# 1. Generate Prompt from Opinions QA dataset

In [1]:
from process_opinions_qa import generate_prompt
from helper import generate_responses_logprobs,get_reasoning_response
import random
import yaml
import os

# read yaml file
# change survey_type and context in config.yaml file for different types of prompts as described in the paper
with open('config.yaml') as file:
    config = yaml.safe_load(file)

manual=True # use config file if False, set manually if True
if manual:
    config=dict()
    config['prompt']=dict()
    config['prompt']['context']='default' # values: default, steer-qa, steer-bio, steer-portray
    config['prompt']['survey_type']='Pew_American_Trends_Panel_W26' # values: Pew_American_Trends_Panel_disagreement_500,Pew_American_Trends_Panel_W26, replace 26 with the [26,27,29,32..] etc.
    config['prompt']['output_path']='./'
    config['prompt']['include_output']=False
    config['prompt']['reference_index']=None
    config['do_reasoning']=False
    config['n_trials']=1
    
print(f"Context: {config['prompt']['context']} \nSurvey file: {config['prompt']['survey_type']}")

train, evals, question_dict=generate_prompt(config)

if (len(train)>1):
    prompts=[x+'\n'+y for x,y in zip(train, evals)]
else:
    prompts=evals

len(prompts)

Context: default 
Survey file: Pew_American_Trends_Panel_W26


78

# 2. Load DeepSeek

In [2]:
# ref: https://gist.github.com/vgel/8a2497dc45b1ded33287fa7bb6cc1adc
from transformers import AutoModelForCausalLM, AutoTokenizer, DynamicCache
from tqdm.notebook import tqdm
import torch

device=torch.device('cuda') if torch.cuda.is_available() else torch.device('cpu')

model_name='deepseek-ai/DeepSeek-R1-Distill-Qwen-7B'
tokenizer = AutoTokenizer.from_pretrained(model_name)

model = AutoModelForCausalLM.from_pretrained('/scratch/ss4yd/huggingfacemodels/DeepSeek-R1-Distill-Qwen-7B/', 
                                             torch_dtype=torch.bfloat16, device_map='auto')

Loading checkpoint shards:   0%|          | 0/2 [00:00<?, ?it/s]

# 3. Generate logprobs

In [3]:
reasoning_responses=list()
reasoning_logprobs=list()
input_ids=list()
for i in tqdm(range(config['n_trials']), desc='Trial'): 
    in_prompts=prompts[i*int(len(prompts)/config['n_trials']):(i+1)*int(len(prompts)/config['n_trials'])]
    # get logprobs and reasoning responses
    # Note: reasoning responses take longer to run, toggle to True in config if required.
    for j,prompt in enumerate(tqdm(in_prompts)):
        input_ids+=[f'id_trial{i}_n{j}']
        reasoning_logprobs.append(generate_responses_logprobs(prompt, model, tokenizer)['top_k_logprobs'])
        if config['do_reasoning']:
            reasoning_responses.append(get_reasoning_response(prompt, model, tokenizer, if_print=False))

Trial:   0%|          | 0/1 [00:00<?, ?it/s]

  0%|          | 0/78 [00:00<?, ?it/s]

From v4.47 onwards, when a model cache is to be returned, `generate` will return a `Cache` instance instead by default (as opposed to the legacy tuple of tuples format).
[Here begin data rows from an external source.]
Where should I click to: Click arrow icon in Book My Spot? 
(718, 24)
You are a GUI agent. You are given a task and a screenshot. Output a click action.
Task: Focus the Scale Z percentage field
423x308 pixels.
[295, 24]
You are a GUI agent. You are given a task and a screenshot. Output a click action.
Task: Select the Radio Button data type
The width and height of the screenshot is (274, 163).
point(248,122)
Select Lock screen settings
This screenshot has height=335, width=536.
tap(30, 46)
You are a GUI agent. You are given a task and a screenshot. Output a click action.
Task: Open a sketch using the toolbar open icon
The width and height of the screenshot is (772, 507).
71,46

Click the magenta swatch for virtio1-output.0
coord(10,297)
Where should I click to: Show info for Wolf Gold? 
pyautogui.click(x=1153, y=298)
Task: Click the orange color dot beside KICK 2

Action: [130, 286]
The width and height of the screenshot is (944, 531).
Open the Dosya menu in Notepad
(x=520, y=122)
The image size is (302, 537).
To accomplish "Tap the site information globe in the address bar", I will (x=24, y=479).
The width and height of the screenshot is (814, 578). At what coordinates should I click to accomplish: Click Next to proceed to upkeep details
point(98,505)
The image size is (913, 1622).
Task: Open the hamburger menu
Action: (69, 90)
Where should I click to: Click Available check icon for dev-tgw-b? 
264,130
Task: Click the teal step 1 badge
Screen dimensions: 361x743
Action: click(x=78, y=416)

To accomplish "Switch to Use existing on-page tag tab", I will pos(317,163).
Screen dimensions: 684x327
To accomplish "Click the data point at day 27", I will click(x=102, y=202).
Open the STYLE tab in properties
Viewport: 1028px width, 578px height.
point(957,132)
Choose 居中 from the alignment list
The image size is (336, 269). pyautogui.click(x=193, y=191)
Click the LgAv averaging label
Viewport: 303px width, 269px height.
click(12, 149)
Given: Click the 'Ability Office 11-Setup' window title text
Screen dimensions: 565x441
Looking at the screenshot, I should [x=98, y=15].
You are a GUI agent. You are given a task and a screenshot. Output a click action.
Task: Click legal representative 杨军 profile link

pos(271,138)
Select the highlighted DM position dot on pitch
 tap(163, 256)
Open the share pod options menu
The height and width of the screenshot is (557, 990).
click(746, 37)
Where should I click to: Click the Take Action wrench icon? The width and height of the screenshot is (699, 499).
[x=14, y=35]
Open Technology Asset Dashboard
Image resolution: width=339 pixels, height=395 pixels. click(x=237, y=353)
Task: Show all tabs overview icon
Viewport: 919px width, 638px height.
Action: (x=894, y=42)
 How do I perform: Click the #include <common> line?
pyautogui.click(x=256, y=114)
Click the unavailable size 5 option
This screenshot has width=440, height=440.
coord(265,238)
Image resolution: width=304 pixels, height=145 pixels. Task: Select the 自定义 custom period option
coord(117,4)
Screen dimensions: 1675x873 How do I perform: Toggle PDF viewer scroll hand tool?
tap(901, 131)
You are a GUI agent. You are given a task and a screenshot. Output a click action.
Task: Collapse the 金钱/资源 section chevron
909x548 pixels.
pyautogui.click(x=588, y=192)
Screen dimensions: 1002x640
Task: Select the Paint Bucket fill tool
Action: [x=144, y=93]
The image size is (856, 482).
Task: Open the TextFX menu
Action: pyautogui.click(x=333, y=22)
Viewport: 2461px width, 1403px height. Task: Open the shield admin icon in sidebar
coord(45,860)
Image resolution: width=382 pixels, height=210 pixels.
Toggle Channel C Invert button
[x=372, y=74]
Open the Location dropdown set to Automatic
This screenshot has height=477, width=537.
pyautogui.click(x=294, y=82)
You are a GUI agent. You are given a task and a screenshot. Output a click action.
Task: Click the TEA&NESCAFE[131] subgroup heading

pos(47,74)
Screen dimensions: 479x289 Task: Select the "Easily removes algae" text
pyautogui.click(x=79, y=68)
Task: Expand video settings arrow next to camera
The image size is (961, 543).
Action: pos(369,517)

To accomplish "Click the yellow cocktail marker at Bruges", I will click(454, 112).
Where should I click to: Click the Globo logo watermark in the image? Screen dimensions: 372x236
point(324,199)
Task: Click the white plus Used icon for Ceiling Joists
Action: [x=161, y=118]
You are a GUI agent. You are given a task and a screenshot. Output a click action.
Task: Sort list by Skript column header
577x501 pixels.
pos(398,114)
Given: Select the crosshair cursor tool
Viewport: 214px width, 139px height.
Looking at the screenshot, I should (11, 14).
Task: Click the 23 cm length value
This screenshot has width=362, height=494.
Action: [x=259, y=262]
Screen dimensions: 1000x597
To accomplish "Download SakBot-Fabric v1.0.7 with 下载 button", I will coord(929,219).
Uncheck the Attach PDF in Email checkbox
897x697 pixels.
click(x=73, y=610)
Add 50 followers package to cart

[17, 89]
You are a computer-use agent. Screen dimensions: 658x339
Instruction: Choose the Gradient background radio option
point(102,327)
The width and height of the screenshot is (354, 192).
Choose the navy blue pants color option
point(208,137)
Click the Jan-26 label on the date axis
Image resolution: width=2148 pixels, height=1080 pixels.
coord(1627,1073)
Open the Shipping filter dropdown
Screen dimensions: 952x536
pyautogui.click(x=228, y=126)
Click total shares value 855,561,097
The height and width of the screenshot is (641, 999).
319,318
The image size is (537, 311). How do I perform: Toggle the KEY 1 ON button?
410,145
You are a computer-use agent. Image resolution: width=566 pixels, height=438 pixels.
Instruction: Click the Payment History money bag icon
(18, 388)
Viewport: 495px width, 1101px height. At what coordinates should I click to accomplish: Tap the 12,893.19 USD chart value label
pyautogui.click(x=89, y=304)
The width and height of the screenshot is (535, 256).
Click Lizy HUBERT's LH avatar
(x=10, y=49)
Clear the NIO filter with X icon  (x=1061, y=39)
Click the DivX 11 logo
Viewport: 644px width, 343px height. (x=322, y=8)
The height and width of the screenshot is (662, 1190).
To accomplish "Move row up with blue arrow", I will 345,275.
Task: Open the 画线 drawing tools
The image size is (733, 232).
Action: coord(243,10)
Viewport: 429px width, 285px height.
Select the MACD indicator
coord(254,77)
If you want to keep returning the legacy format, please set `return_legacy_cache=True`.


# 4. Generate dataframe

In [4]:
import pandas as pd
df=pd.DataFrame()
df['input_ids']=input_ids
df['question']=question_dict['eval']['question']
df['question_raw']=question_dict['eval']['question_raw']
df['references']=question_dict['eval']['references']
df['mapping']=question_dict['eval']['mapping']
df['top_k_logprobs']=reasoning_logprobs
df['top_k_logprobs'][0]
if len(reasoning_responses)==len(input_ids): # check if reasoning response list is not empty
    df['reasoning_responses']=reasoning_responses
if len(train)>0:
    df['context']=train
df['prompt']=prompts

# 5. Save as SQLite3 Database

In [5]:
import sqlite3

model_output_dir=f"./model_outs/opinions_qa:survey={config['prompt']['survey_type']},context={config['prompt']['context']}"
os.makedirs(model_output_dir, exist_ok=True)
db_path=os.path.join(model_output_dir, 'model_output.sqlite')
conn = sqlite3.connect(db_path)
df=df.astype(str)
# Store the DataFrame in the SQLite database
df.to_sql('results', conn, if_exists='replace', index=False)
# Close the connection
conn.close()

# 7. (optional) save as CSV file

In [6]:
df.to_csv(f"./model_outs/opinions_qa:survey={config['prompt']['survey_type']},context={config['prompt']['context']}.csv", index=False)